* Continuing yield decline pressures dollar
* Aussie eyes China trade data for relief
* RBA quarterly monetary policy statement also in focus
By Shinichi Saoshiro
TOKYO, Aug 8 (Reuters) - The euro was on the backfoot early on Friday after European Central Bank President Mario Draghi struck a cautious note on the euro zone economy, while lower debt yields pressured the dollar against the yen.
The European Central Bank's decision on Thursday to leave interest rates unchanged on Thursday was not unexpected, but Draghi said the Ukraine crisis threatened the economy and weakened the euro.
The euro traded little changed at $1.3360 after shedding about 0.15 percent overnight. The common currency, which hit a nine-month low of $1.3333 on Wednesday, stands to lose about 0.5 percent on the week.

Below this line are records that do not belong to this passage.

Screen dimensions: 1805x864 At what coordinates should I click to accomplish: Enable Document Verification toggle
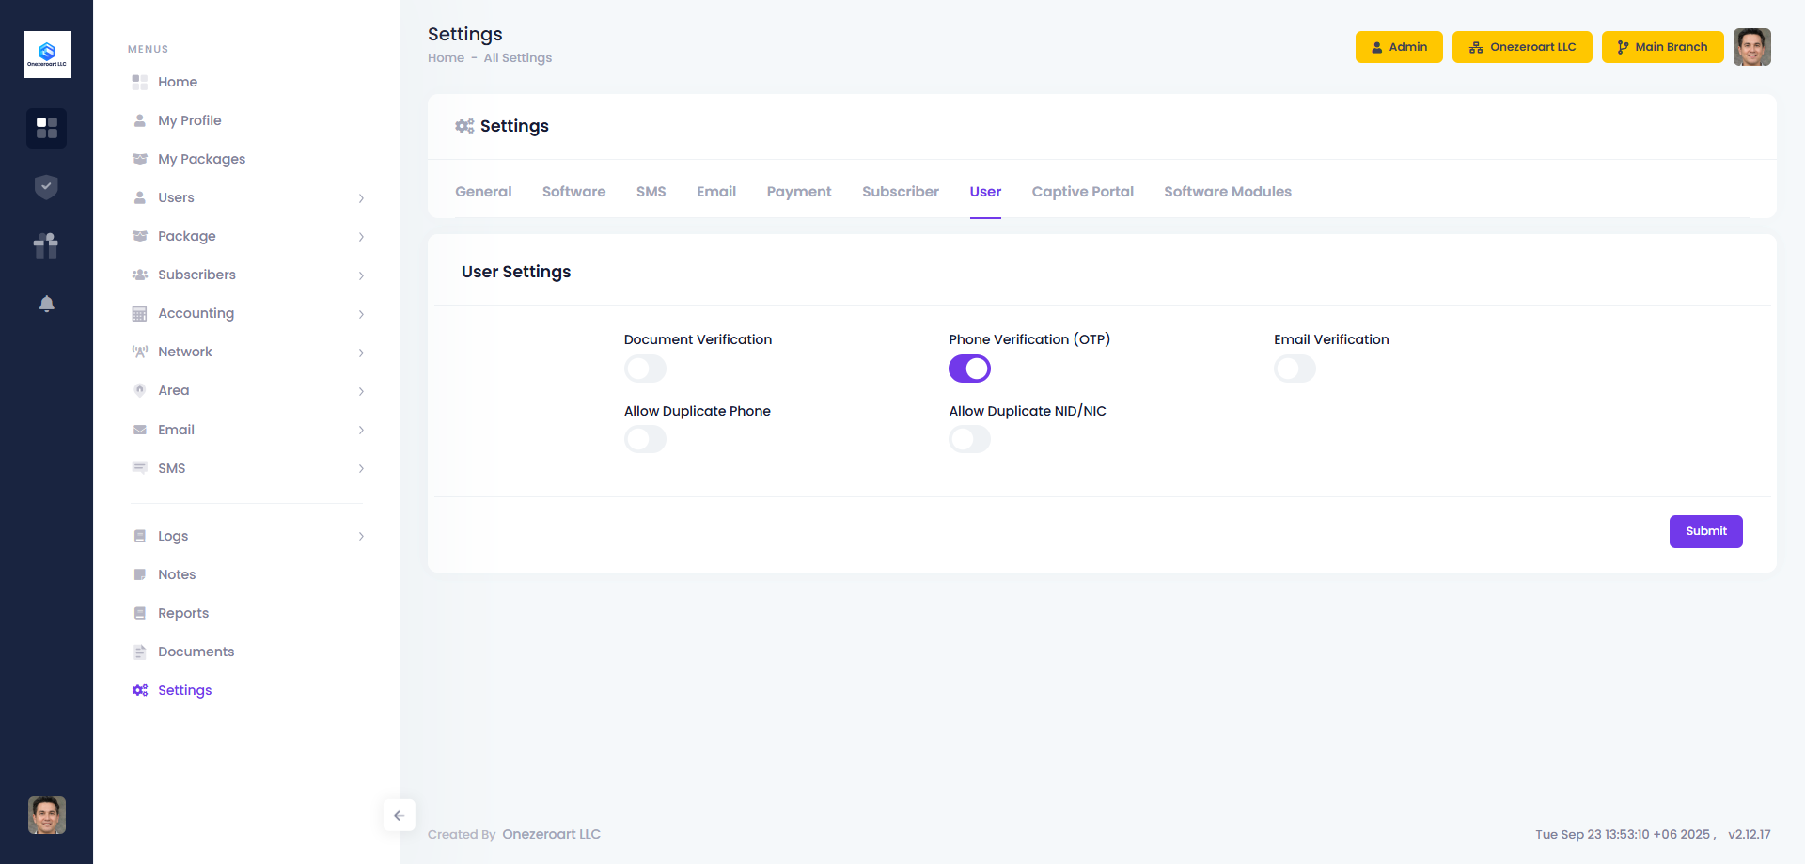pyautogui.click(x=645, y=369)
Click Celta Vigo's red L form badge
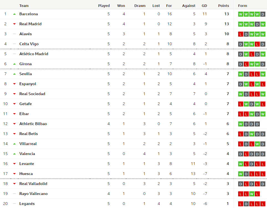 pyautogui.click(x=257, y=44)
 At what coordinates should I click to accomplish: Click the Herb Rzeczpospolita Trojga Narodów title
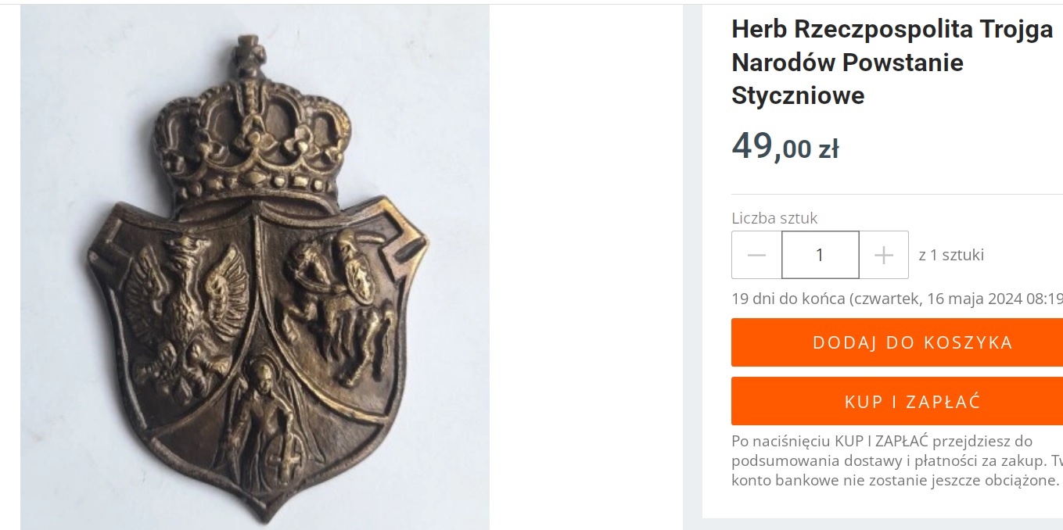[x=892, y=63]
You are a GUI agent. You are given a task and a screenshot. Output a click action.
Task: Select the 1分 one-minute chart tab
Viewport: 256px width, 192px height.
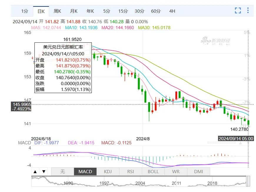(x=25, y=11)
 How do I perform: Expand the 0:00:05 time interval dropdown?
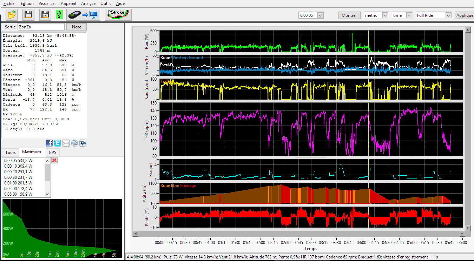coord(320,15)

The dollar eased to 102.05 yen after the benchmark 10-year U.S. Treasury yield declined sharply overnight on concerns over the escalating conflict in Ukraine, and a Russian ban on Western food imports.
The greenback had risen as high as 102.46 on Thursday on news that Japan's public pension fund plans to increase asset allocations to the domestic stock market.
"Broadly speaking dollar/yen is still in a range centred around 102. But it failed to establish a foothold above 103 last week after the weaker-than-expected U.S. non-farm payrolls," said Masafumi Yamamoto, market strategist at Praevidentia Strategy in Tokyo.
"With the economic impact of the Ukrainian conflict now drawing more attention and Treasury yields declining, downward bias for the dollar is building," he said.
Traders are also watching out for the outcome of the Bank of Japan's monetary policy meeting later in the day for any cues.
While the BOJ is expected to stand pat on policy, a weaker assessment of the economy by policymakers could stoke expectations of further monetary easing and dent the yen.
The Australian dollar, which tumbled on Thursday after data showed a surprising jump in the domestic unemployment rate, is likely to look to Chinese trade data due at 0200 GMT for some relief.
A strong rise in exports from the world's second-biggest economy - Australia's major export market - should support the Aussie.
The market will also pay attention to the Reserve Bank of Australia's quarterly statement on monetary policy at 0130 GMT for the central bank's views on inflation and growth views.